ANIMATION

Step 1 With your partner, study how THAUMATROPES, FLIP BOOKS and PHENAKISTASCOPES are made.

FOLLOW THE STEPS TO MAKE YOUR OWN THAUMATROPE, FLIP BOOK AND PHENAKISTASCOPE.

Thaumatropes

Thaumatrope, means "turning marvel" or "wonder turner." Thaumatropes were the first of many optical toys, simple devices for animated entertainment before movies and T.V.

How it works:

A thaumatrope is a small disc, held on opposite sides of its circumference by pieces of string. An image is drawn on each side of the disc, and is selected in such a way that when the disc is spun, the two images appear to become superimposed.

To spin the disc, one string is held in a hand, and the disc is rotated to wind the string.

Then, both strings are held, and the disc is allowed to rotate. Gently stretching the strings will ensure that they continue to unwind and rewind.

This motion causes the disc to rotate, first in one direction and then in the opposite. The faster the disc rotates, the greater the clarity of the illusion.

The bird-cage pair of images were used on the first thaumatrope, and is the most common one seen on thaumatropes today.

See the video below:

Thaumatrope: Bird & Cage

STEP 2 Make a Thaumatrope using 2 circles and two rubber bands

You will need

2 rubber bands

Scissors

Printed images

hole punch

Crayons

glue stick

What to do

Color the bird.

Cut out the two large circles.

Glue them together.

Punch two holes.

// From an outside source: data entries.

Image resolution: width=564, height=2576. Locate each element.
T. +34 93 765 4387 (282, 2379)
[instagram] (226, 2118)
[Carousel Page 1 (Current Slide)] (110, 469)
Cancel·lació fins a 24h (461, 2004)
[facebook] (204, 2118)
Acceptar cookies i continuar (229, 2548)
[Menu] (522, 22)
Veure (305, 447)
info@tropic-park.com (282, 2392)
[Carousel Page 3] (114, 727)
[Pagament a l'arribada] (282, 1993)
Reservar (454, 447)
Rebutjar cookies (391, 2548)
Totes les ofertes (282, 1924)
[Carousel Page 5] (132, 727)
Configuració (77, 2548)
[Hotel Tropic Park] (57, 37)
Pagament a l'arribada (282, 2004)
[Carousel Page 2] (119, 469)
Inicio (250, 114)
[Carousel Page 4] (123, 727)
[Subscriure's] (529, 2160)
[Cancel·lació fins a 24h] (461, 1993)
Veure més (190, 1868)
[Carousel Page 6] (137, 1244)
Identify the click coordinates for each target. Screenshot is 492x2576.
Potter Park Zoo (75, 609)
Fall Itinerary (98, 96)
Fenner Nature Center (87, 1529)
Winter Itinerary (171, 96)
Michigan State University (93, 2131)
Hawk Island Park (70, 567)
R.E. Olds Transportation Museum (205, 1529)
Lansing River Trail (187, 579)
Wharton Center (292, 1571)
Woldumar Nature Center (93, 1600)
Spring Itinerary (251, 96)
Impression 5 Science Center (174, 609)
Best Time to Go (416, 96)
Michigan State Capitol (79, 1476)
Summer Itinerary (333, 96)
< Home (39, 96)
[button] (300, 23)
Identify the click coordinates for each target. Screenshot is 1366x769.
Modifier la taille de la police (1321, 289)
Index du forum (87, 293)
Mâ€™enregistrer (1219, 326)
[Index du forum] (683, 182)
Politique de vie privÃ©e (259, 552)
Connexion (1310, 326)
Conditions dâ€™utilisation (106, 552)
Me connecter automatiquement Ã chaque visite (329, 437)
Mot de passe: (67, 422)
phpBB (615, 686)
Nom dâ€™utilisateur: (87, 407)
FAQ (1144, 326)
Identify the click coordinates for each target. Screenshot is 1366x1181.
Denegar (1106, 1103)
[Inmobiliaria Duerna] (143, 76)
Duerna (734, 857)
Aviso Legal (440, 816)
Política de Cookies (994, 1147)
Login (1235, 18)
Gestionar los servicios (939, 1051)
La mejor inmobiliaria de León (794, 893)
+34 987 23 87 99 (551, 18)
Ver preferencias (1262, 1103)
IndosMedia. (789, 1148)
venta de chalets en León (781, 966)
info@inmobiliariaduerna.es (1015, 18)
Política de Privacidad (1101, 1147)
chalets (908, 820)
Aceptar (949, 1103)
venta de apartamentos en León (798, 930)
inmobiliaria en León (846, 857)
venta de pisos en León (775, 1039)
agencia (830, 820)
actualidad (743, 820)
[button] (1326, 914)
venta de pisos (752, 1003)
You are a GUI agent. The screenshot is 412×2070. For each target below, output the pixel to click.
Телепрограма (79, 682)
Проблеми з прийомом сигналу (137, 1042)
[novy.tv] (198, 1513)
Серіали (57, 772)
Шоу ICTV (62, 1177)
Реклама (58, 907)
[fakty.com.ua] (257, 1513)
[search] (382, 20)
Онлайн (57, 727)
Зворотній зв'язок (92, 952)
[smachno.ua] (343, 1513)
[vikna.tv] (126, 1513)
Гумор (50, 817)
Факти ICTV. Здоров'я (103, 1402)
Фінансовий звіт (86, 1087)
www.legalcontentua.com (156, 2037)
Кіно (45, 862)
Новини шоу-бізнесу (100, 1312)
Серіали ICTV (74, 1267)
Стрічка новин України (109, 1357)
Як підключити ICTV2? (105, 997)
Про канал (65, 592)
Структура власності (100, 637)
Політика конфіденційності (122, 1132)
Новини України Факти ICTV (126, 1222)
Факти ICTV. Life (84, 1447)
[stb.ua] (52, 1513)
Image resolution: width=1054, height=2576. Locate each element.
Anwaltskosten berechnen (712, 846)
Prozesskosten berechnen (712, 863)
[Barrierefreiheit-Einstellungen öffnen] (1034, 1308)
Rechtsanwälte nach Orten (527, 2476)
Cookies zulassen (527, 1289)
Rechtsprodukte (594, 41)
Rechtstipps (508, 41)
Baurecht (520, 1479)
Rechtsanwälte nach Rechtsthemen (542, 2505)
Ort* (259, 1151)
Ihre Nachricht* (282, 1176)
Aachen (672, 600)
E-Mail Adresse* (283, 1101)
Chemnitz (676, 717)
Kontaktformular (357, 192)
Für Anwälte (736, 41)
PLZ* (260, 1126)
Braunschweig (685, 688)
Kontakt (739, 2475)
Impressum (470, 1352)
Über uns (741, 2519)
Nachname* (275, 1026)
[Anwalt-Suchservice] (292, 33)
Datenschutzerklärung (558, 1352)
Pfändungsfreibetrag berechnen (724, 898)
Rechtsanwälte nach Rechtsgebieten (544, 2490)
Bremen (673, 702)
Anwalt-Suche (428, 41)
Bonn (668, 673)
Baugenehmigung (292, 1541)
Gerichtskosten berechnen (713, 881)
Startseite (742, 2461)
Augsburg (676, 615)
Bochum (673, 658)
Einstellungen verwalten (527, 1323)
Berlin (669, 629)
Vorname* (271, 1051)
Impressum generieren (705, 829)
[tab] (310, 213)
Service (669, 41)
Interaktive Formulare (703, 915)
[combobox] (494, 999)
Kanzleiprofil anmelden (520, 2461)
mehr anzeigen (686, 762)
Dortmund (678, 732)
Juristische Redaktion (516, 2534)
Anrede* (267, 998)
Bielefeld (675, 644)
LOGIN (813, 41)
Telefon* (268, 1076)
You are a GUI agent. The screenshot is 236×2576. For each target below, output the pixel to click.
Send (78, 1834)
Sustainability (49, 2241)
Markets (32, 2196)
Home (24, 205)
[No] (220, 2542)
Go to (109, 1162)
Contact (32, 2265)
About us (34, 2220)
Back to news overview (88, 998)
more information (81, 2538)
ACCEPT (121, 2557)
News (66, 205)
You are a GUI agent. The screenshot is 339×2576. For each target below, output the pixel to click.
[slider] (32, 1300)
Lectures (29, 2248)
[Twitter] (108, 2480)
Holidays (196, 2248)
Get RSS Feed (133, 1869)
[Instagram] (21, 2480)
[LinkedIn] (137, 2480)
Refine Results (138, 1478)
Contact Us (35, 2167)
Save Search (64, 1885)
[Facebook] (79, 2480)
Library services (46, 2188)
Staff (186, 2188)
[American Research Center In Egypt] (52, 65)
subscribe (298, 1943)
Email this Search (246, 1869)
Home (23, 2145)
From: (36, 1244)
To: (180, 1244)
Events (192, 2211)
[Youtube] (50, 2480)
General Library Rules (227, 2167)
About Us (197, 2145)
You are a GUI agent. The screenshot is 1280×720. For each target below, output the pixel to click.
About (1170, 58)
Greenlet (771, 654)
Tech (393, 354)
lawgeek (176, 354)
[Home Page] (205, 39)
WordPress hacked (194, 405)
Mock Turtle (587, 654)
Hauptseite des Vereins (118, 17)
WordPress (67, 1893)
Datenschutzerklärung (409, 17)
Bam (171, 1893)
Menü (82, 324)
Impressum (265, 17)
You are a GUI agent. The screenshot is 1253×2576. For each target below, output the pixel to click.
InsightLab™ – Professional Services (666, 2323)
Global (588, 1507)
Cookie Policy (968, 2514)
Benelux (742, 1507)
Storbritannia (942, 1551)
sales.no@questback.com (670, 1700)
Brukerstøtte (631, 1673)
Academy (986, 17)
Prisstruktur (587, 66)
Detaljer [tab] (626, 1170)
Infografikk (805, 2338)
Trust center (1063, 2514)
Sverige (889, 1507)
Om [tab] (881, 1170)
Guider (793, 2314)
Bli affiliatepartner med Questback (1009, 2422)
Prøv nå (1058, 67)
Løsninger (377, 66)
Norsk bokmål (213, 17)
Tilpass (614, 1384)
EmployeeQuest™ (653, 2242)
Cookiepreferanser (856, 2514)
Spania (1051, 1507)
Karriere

HINT: Punch them closer to the center than the printed holes on the circles so the holes don't rip when you insert the rubber band.

Pinch the rubber band into the circle, pull the other half of the rubber band through this loop so it will stay in the hole. Repeat with the other rubber band.

FLIPBOOKS

HOW IT WORKS:

A flip book is a collection of combined pictures intended to be flipped over to give the illusion of movement and create an animated sequence from a simple small book.

See the video below:

STEP 4 MAKE A FLIPBOOK

You will need:

Grid paper

Pencil

Stapler

What to do

Use the grid paper to draw a series of images. TIP: Draw each image in the same corner. Start with the last image and 'trace' over it....like the 'onion skin' method.

Staple the stack.

Flip the book to see your image come to life!

PHENAKISTOSCOPE

History:

Dating back to 1832, the Phenakistoscope (Fen-a-KIST-o-scope) is probably the oldest device to actually produce motion pictures. The inventor, Joseph Plateau, was partially blind.

Earlier in life he had stared at the sun for 20 minutes to test out his persistence of vision. The sun’s glaring image stayed in his eyes for several weeks after that, not because of persistence of vision, but because the bright rays had burned holes in the backs of his eyes!

In the months that followed, his eyesight grew progressively worse, and it was during this period that he dreamed up his ingenious way of producing motion pictures.

How to Operate the Phenakistoscope:

To work this gadget, hold it by the handle in front of a mirror, making sure the drawing

side is facing the mirror. Then spin the disc while looking through the slits. The drawings on your phenakistoscope will spring to life.